* Exercise:
Reproduce exactly the lines below, from the first through the one containing "The image size is (1024, 576).", and nothing more.
══ Supplied records ══
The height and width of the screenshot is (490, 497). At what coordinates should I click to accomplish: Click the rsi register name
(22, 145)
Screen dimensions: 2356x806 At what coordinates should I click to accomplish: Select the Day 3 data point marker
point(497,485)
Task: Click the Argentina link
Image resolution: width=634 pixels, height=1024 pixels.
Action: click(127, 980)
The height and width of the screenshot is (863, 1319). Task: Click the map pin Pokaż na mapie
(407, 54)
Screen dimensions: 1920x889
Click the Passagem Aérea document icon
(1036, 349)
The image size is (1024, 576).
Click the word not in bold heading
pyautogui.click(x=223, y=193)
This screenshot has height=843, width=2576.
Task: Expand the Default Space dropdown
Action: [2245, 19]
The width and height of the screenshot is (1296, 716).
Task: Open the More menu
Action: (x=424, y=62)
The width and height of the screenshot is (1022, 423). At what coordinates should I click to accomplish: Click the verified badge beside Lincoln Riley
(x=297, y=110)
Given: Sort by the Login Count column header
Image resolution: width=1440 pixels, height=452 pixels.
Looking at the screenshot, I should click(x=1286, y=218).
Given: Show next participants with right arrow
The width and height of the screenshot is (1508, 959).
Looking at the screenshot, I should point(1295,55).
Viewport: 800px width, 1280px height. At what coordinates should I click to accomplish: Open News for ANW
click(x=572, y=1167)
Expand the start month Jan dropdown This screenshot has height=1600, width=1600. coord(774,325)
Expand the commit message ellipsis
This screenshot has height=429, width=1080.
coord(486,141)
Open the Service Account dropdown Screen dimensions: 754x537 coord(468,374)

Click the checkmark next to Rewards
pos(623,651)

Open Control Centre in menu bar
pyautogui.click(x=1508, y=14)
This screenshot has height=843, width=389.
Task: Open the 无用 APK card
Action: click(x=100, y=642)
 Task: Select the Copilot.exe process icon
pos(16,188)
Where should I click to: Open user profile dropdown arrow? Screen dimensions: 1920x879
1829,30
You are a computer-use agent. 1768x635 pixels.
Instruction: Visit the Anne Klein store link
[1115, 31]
═══
* Exercise result:
The height and width of the screenshot is (490, 497). At what coordinates should I click to accomplish: Click the rsi register name
(22, 145)
Screen dimensions: 2356x806 At what coordinates should I click to accomplish: Select the Day 3 data point marker
point(497,485)
Task: Click the Argentina link
Image resolution: width=634 pixels, height=1024 pixels.
Action: click(127, 980)
The height and width of the screenshot is (863, 1319). Task: Click the map pin Pokaż na mapie
(407, 54)
Screen dimensions: 1920x889
Click the Passagem Aérea document icon
(1036, 349)
The image size is (1024, 576).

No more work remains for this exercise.